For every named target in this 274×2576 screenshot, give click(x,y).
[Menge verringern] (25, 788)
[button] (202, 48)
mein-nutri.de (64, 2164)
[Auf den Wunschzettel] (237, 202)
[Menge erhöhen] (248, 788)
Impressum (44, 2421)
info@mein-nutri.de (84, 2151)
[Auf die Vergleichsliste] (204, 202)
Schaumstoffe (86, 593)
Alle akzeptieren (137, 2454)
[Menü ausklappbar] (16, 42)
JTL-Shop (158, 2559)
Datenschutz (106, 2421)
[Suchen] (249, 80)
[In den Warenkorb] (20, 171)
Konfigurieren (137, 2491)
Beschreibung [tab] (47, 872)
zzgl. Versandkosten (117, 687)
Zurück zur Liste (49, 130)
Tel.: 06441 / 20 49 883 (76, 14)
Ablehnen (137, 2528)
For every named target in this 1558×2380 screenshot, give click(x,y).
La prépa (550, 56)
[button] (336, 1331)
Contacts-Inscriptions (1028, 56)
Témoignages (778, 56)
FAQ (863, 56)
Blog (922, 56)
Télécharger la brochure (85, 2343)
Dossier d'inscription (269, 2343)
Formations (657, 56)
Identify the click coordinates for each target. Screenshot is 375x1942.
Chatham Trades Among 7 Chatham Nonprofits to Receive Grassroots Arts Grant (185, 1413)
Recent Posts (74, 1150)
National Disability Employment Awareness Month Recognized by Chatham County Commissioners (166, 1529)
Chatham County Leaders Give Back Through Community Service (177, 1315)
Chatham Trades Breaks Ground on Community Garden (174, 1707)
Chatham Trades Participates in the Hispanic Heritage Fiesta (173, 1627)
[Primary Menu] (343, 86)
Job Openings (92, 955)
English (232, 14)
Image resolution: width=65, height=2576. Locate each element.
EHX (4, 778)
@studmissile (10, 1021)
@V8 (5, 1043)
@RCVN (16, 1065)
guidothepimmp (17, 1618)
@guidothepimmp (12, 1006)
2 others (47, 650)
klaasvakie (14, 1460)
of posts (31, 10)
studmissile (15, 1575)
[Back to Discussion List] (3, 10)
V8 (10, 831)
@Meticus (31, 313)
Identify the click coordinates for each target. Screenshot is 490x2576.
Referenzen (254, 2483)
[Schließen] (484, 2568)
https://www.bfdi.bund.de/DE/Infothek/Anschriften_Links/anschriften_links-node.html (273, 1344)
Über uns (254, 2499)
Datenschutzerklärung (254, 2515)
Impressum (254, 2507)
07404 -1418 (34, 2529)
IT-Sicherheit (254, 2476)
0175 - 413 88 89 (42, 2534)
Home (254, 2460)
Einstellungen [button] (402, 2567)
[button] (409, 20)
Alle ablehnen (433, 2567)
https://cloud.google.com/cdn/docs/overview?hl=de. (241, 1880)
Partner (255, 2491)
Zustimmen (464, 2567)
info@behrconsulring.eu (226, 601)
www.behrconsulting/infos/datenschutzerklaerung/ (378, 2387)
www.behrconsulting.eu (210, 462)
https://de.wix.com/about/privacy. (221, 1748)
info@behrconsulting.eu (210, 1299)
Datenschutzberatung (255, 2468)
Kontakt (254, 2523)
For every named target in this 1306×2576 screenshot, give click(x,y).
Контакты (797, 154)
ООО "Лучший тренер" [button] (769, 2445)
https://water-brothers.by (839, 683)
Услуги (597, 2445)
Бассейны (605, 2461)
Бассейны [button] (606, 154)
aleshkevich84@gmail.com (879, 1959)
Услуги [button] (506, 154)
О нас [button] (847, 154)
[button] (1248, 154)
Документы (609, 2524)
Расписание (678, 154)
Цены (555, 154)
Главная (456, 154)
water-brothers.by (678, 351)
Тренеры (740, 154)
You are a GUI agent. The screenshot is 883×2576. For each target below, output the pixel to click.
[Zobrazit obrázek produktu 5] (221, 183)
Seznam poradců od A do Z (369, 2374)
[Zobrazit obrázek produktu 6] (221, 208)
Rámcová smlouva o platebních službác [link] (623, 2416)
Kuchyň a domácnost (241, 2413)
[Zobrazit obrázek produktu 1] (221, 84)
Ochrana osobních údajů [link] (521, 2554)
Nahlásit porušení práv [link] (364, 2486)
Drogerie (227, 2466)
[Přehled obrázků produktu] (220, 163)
----
__Problem__.
Filter by the word "target": copy every line of the data that holds it.

__Solution to this problem__.
For every named target in this 274×2576 screenshot, give click(x,y).
For every named target in this 1558×2380 screenshot, give click(x,y).
Identify the click coordinates for each target. Screenshot is 375x1942.
Identify the click coordinates for each target. Screenshot is 490x2576.
For every named target in this 1306×2576 screenshot, give click(x,y).
You are a GUI agent. The screenshot is 883×2576. For each target below, output the pixel to click.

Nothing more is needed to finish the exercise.